Teens in more than a dozen states this fall have staged protests and spoken before school boards about racist bullying and harassment from their peers — sounding alarms over discrimination in some of the same districts and states targeted by conservative activists calling for a ban on anti-racism lessons.
Students have walked out of class over racist remarks by classmates in Connecticut and Massachusetts, racist social media posts by teens in Minnesota and Washington, graffiti with racial slurs found in bathrooms at schools in Michigan and Missouri, and threats against students of color in New York and Ohio.

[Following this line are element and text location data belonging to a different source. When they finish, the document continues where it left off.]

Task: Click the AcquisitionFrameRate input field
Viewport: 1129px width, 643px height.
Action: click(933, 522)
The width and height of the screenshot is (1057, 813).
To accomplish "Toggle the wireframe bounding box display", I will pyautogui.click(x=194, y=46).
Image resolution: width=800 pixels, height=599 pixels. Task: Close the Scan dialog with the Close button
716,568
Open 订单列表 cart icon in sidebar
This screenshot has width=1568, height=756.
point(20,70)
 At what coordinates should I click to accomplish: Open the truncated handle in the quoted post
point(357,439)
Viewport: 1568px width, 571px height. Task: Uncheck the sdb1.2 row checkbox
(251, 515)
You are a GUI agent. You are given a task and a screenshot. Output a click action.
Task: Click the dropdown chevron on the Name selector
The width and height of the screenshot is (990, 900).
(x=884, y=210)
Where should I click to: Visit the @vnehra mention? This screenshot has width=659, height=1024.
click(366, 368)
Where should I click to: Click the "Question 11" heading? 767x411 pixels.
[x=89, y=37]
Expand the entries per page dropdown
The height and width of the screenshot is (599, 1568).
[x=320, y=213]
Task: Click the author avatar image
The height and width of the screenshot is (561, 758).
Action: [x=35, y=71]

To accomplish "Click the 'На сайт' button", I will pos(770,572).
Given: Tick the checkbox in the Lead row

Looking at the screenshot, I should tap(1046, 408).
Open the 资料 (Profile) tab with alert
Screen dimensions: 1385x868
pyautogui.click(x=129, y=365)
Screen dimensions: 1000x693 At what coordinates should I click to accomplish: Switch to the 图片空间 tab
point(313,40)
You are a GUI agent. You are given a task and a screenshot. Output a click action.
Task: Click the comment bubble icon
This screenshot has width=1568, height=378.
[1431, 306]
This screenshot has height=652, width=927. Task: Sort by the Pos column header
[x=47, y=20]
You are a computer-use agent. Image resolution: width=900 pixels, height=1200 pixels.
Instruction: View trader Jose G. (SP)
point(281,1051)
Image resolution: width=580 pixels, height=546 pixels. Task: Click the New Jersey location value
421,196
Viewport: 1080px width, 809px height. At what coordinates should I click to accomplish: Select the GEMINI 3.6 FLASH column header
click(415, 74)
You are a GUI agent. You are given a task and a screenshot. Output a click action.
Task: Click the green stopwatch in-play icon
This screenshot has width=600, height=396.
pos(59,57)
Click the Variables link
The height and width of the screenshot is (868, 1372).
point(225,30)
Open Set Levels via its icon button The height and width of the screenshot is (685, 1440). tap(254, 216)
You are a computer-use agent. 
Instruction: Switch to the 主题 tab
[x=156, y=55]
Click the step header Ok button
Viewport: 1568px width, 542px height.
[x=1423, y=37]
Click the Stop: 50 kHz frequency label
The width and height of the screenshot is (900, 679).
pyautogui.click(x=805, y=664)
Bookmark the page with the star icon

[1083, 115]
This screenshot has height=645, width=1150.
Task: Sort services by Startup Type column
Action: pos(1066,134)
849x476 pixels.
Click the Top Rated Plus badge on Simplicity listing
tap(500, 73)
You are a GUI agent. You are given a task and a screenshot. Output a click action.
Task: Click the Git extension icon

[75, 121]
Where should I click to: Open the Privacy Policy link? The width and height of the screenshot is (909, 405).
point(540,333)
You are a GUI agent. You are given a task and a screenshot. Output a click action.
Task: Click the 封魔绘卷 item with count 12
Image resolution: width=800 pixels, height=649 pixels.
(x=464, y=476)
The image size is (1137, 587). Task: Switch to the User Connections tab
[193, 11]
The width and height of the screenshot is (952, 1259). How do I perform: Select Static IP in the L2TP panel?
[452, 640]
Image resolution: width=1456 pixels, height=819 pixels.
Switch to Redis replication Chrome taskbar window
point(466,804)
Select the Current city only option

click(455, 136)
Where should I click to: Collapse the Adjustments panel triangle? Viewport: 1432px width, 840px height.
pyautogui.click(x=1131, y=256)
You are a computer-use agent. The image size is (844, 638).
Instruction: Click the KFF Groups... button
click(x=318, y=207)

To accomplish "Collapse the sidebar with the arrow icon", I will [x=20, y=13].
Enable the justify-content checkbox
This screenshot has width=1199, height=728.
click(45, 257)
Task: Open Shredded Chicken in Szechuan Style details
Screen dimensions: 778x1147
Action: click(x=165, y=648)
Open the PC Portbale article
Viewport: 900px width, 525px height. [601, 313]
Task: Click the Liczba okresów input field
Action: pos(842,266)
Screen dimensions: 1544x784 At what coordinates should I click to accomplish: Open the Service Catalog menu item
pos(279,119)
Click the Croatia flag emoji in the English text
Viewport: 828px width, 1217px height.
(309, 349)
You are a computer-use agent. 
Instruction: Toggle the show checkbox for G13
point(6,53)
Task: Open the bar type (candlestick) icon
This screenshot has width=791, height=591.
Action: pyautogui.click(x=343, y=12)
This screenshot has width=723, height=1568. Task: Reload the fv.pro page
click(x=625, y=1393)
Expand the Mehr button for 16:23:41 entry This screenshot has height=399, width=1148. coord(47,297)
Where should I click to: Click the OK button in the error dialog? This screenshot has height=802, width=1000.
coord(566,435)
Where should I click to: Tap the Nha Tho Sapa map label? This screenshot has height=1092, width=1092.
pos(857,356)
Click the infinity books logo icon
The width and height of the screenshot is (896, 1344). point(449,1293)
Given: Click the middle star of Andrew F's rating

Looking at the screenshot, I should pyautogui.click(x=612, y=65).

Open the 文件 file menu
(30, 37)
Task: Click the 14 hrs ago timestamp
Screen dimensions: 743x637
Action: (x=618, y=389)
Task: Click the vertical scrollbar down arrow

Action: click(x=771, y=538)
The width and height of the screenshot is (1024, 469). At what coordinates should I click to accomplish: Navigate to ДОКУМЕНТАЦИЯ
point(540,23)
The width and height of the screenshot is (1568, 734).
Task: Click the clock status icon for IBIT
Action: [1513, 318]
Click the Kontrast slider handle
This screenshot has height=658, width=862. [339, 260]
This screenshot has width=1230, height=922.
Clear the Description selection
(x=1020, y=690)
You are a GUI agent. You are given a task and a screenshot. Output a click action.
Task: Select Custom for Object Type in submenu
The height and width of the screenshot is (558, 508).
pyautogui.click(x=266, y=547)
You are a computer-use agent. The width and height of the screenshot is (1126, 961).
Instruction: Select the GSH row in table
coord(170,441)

David Hinojosa, an attorney at the Lawyers’ Committee for Civil Rights Under Law who spearheads the nonprofit organization’s work on equal educational opportunities, is concerned that school board battles are imperiling efforts to achieve racial and gender equity in schools. He cited the widespread actions opposing diversity efforts “that have proliferated across the country,” beginning with former President Donald Trump’s anti-CRT executive order last year and continuing through state efforts to ban books and limit how history is taught.
“When we say it’s not OK to talk about this truthful history,” he said, “there’s going to be a bleedover effect into the behaviors of school teachers, the behaviors of school leaders and the behavior of students.”
The wave of student activism in recent months, he and two other civil rights experts said, shows precisely why schools cannot afford to avoid the topics of race and discrimination.